§ **TASK INSTRUCTIONS**
Each line below should be copied exactly as it stands.

START TASK MATERIAL

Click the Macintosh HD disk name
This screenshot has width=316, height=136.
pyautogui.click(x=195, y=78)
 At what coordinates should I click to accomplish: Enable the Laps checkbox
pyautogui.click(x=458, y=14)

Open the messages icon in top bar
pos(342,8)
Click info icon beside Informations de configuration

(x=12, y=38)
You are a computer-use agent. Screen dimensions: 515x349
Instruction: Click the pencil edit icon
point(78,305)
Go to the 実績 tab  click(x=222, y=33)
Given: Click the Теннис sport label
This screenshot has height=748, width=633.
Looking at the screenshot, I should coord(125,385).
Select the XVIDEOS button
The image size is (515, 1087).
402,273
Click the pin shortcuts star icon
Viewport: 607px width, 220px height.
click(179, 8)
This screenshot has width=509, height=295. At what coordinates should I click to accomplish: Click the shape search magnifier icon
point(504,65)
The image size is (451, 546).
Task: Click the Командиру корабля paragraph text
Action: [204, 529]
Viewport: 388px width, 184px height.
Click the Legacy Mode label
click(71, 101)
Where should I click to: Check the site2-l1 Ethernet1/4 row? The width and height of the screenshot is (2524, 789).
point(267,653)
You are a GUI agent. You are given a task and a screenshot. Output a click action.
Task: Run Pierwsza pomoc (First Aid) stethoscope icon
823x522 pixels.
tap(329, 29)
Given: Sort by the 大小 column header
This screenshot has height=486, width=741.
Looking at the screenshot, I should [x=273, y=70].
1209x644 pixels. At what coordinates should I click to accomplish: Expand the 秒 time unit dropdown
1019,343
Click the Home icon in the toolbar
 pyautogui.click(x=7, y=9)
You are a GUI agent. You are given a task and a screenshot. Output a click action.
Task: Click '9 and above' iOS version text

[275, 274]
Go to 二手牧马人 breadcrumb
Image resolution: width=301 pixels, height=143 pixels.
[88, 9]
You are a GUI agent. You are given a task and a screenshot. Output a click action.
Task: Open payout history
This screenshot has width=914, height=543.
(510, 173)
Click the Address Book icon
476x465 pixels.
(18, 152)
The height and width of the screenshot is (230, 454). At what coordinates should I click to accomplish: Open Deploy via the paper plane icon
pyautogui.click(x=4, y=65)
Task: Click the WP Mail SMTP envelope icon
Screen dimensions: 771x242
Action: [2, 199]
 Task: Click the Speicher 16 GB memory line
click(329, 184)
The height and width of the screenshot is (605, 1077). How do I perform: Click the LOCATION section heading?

END TASK MATERIAL

§ **RESULT OF THIS EXERCISE**
Click the Macintosh HD disk name
This screenshot has width=316, height=136.
pyautogui.click(x=195, y=78)
 At what coordinates should I click to accomplish: Enable the Laps checkbox
pyautogui.click(x=458, y=14)

Open the messages icon in top bar
pos(342,8)
Click info icon beside Informations de configuration

(x=12, y=38)
You are a computer-use agent. Screen dimensions: 515x349
Instruction: Click the pencil edit icon
point(78,305)
Go to the 実績 tab  click(x=222, y=33)
Given: Click the Теннис sport label
This screenshot has height=748, width=633.
Looking at the screenshot, I should coord(125,385).
Select the XVIDEOS button
The image size is (515, 1087).
402,273
Click the pin shortcuts star icon
Viewport: 607px width, 220px height.
click(179, 8)
This screenshot has width=509, height=295. At what coordinates should I click to accomplish: Click the shape search magnifier icon
point(504,65)
The image size is (451, 546).
Task: Click the Командиру корабля paragraph text
Action: [204, 529]
Viewport: 388px width, 184px height.
Click the Legacy Mode label
click(71, 101)
Where should I click to: Check the site2-l1 Ethernet1/4 row? The width and height of the screenshot is (2524, 789).
point(267,653)
You are a GUI agent. You are given a task and a screenshot. Output a click action.
Task: Run Pierwsza pomoc (First Aid) stethoscope icon
823x522 pixels.
tap(329, 29)
Given: Sort by the 大小 column header
This screenshot has height=486, width=741.
Looking at the screenshot, I should [x=273, y=70].
1209x644 pixels. At what coordinates should I click to accomplish: Expand the 秒 time unit dropdown
1019,343
Click the Home icon in the toolbar
 pyautogui.click(x=7, y=9)
You are a GUI agent. You are given a task and a screenshot. Output a click action.
Task: Click '9 and above' iOS version text

[275, 274]
Go to 二手牧马人 breadcrumb
Image resolution: width=301 pixels, height=143 pixels.
[88, 9]
You are a GUI agent. You are given a task and a screenshot. Output a click action.
Task: Open payout history
This screenshot has width=914, height=543.
(510, 173)
Click the Address Book icon
476x465 pixels.
(18, 152)
The height and width of the screenshot is (230, 454). At what coordinates should I click to accomplish: Open Deploy via the paper plane icon
pyautogui.click(x=4, y=65)
Task: Click the WP Mail SMTP envelope icon
Screen dimensions: 771x242
Action: [2, 199]
 Task: Click the Speicher 16 GB memory line
click(329, 184)
The height and width of the screenshot is (605, 1077). How do I perform: Click the LOCATION section heading?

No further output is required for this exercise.